Finding candidate text for making into reusable snippets

Please post all questions and comments regarding Help & Manual 7 here.

Moderators: Alexander Halser, Tim Green

Post Reply
User avatar
itexnz
Posts: 137
Joined: Tue Jan 06, 2009 10:09 pm
Location: Wellington, New Zealand
Contact:

Finding candidate text for making into reusable snippets

Unread post by itexnz »

Single sourcing, de-duplicating content is a wonderful thing, both from reducing the risk of errors and massively reducing workloads. I use snippets a lot - and store then in a repository. Its great, allows me to do what would be a 40 hour a week barely-keeping-head-above-water job into a easy task that I can do in 20. H&M really is a lifesaver! Thank you...

Finding content that is duplicated (or nearly identical) in multiple publications/topics and is fairly easy to spot when you are very familiar with your content or only have a certain amount of it (and therefore it can be fairly easily made into reusable snippets), but it is hard to start the process of finding snippet candidates when you have a lot of content or a lot of new content that you are not familiar with - e.g. after migrating lots of stuff from MS Word documents (which I often do for my consulting clients).

What I would really love, is a tool for finding snippet candidates, e.g. be able to crawl all the XML files, and find blocks of text within the <para> tags that is very similar to text found in other <para> tags, either in the same XML topic or in other XML files in other projects. E.g. find blocks of text within tags (i.e. written content, not the XML itself) greater than say 100 characters that are more than 80% similar to others.
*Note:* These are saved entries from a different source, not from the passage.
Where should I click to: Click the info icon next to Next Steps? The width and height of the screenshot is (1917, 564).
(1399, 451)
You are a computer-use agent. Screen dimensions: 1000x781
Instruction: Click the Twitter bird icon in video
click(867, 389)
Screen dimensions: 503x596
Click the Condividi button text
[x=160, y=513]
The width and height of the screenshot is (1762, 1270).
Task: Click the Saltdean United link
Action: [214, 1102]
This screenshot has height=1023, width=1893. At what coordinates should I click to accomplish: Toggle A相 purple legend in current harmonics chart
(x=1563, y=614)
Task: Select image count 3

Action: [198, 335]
I imagine this kind of tool would take a fairly long time to crawl and return a fairly accurate/useful list of candidate blocks of text, because it would have to load into a database every block of text greater than 100 characters in your content and then run a similarity algorithm across it all, but it would be a great way to encourage users to start making into snippets, and a great way to sell the feature. I think it might be a cool challenge to work on too :)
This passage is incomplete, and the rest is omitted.